In private, however, the GOP leader is at least capable of candor. NBC News reported overnight:
House Minority Leader Kevin McCarthy, R-Calif., feared that remarks by fellow Republican lawmakers could jeopardize the safety of other GOP members of Congress after the Jan. 6 riot, according to new audio recordings from just days after the attack on the Capitol. The recordings from a Jan. 10, 2021, call obtained by The New York Times shine a new light on the intensity of McCarthy’s private concerns about members of his own caucus at a time when his public appearances downplayed those worries.
Rachel aired newly released audio recordings on the show last night, offering the public a new opportunity to hear McCarthy complain about some of his far-right members — by name — whom the minority leader saw as going too far in the wake of the attack on the Capitol.
The House GOP leader said in reference to Florida Rep. Matt Gaetz, for example, “He’s putting people in jeopardy — and he doesn’t need to be doing this.”
Other Republican members referenced by name in the Jan. 10 phone meeting were Alabama’s Mo Brooks, Colorado’s Lauren Boebert, Texas’ Louie Gohmert, and Alabama’s Barry Moore.
The same set of new recordings also confirm last week’s reporting that McCarthy wished social-media companies such as Twitter would strip some of his own members of their accounts.
A New York Times report added, “The country was ‘too crazy,’ Mr. McCarthy said, for members to be talking and tweeting recklessly at such a volatile moment.”
All of which leaves us with a familiar question: What happens now?

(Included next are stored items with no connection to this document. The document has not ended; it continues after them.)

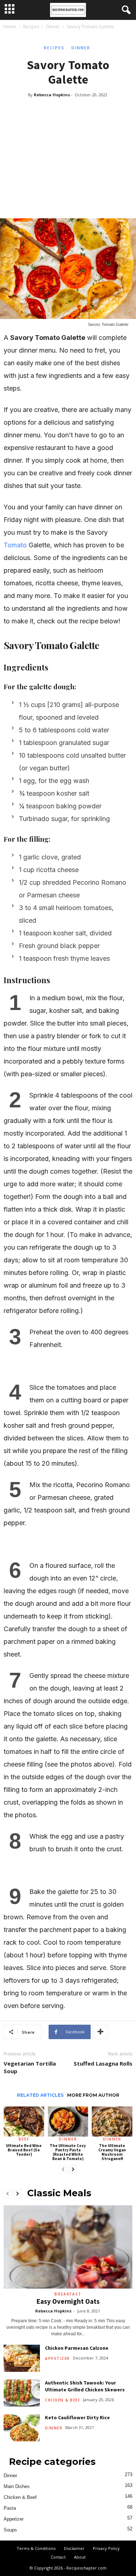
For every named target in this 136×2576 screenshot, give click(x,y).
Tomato (15, 545)
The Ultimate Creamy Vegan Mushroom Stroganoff (112, 2152)
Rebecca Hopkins (52, 94)
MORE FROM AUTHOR (93, 2095)
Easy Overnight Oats (68, 2301)
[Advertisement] (68, 151)
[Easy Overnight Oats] (68, 2247)
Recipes (31, 27)
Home (10, 27)
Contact (58, 2557)
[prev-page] (63, 2170)
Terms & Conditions (36, 2548)
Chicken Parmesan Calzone (76, 2348)
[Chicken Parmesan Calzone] (22, 2358)
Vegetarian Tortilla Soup (30, 2067)
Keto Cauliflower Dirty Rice (77, 2417)
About (80, 2557)
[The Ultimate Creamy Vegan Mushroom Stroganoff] (112, 2121)
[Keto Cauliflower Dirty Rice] (22, 2427)
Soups (10, 2530)
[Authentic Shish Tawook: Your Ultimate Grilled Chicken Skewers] (22, 2393)
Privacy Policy (106, 2548)
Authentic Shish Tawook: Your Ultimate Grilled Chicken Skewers (85, 2386)
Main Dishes (17, 2486)
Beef (23, 2139)
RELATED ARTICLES (40, 2095)
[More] (100, 2032)
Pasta (10, 2508)
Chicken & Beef (62, 2400)
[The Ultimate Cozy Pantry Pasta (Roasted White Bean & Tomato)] (68, 2121)
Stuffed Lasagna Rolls (103, 2063)
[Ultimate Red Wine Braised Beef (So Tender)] (24, 2121)
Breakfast (68, 2294)
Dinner (53, 27)
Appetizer (57, 2358)
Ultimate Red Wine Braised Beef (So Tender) (24, 2150)
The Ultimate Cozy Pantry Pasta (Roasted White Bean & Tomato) (68, 2152)
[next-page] (73, 2170)
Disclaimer (74, 2548)
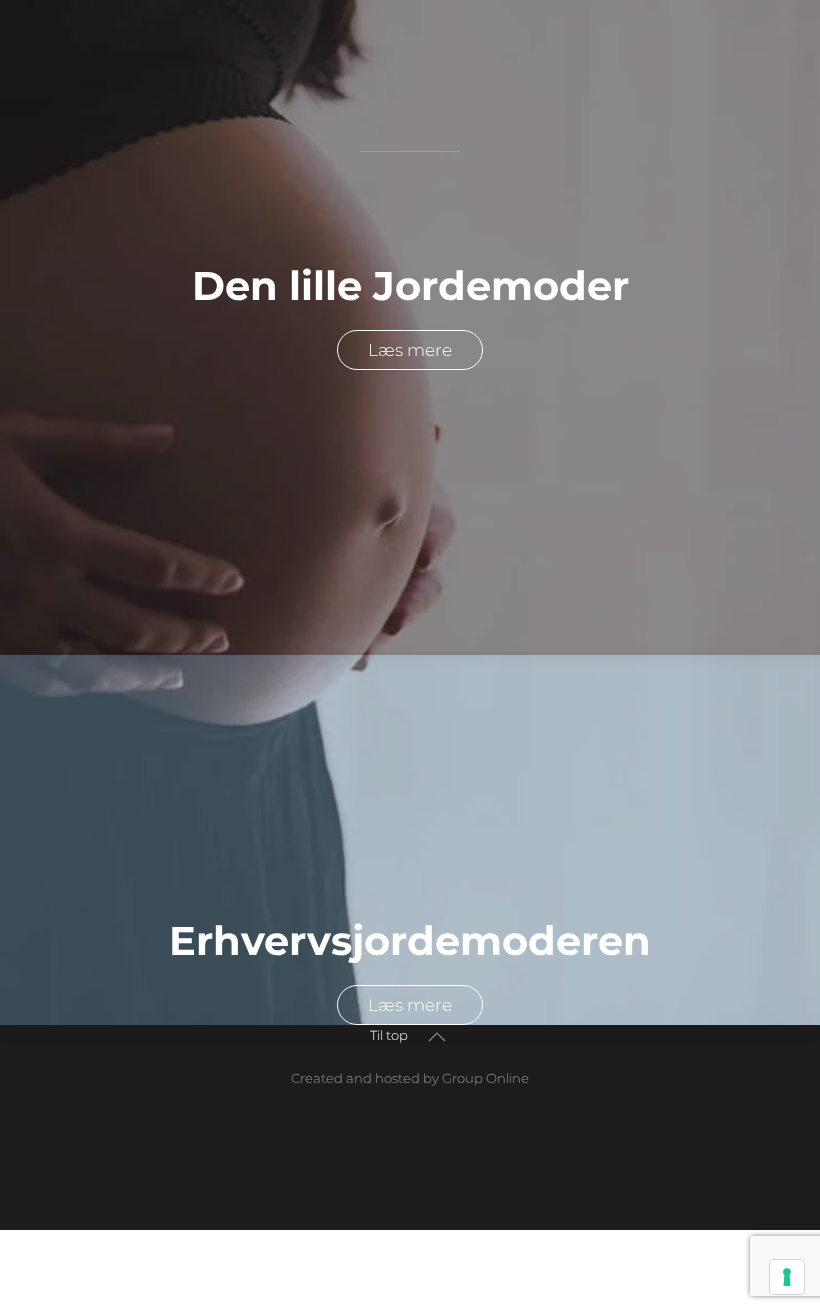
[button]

It’s entirely possible that McCarthy will, once again, not face any meaningful consequences. Last week, the minority leader briefly appeared to be in a precarious position after he was caught lying about telling his colleagues he was prepared to tell Donald Trump to resign the presidency. Trump, however, quickly made clear that he didn’t much care since McCarthy didn’t follow through.
As recently as Sunday, Rep. Michael McCaul, the top Republican on the House Foreign Affairs Committee, told Fox News, “I think Kevin is in very good shape.... I can tell you, the support in the conference is very strong for him, and this is a little Beltway bubble blip, if you will. I don’t think it’s going to have any long-term consequences.”
But in the days that followed, the party has seen and heard more of what McCarthy had to say early last year, and while practically zero GOP lawmakers criticized the minority leader on the record last week, that’s starting to change.
Republican Rep. Andy Biggs, for example, told a conservative media outlet yesterday that McCarthy is facing “a huge trust issue“ in the wake of the latest revelations. The Arizonan, who led the far-right House Freedom Caucus, added that the GOP leader has “undermined the conference.”
Last night, Gaetz issued a written statement deriding McCarthy and House Minority Whip Steve Scalise as having engaged in “the behavior of weak men, not leaders.” Around the same time, Fox News’ Tucker Carlson, a prominent voice in Republican politics, told his viewers that if McCarthy becomes House Speaker next year, “we would have a Republican Congress led by a puppet of the Democratic Party.”
To be sure, on-the-record criticisms from two members and a media host does not an avalanche make, and McCarthy probably isn’t too worried about his standing in the party, at least not yet.
But the winds are just now starting to shift in ways they were not a few days ago.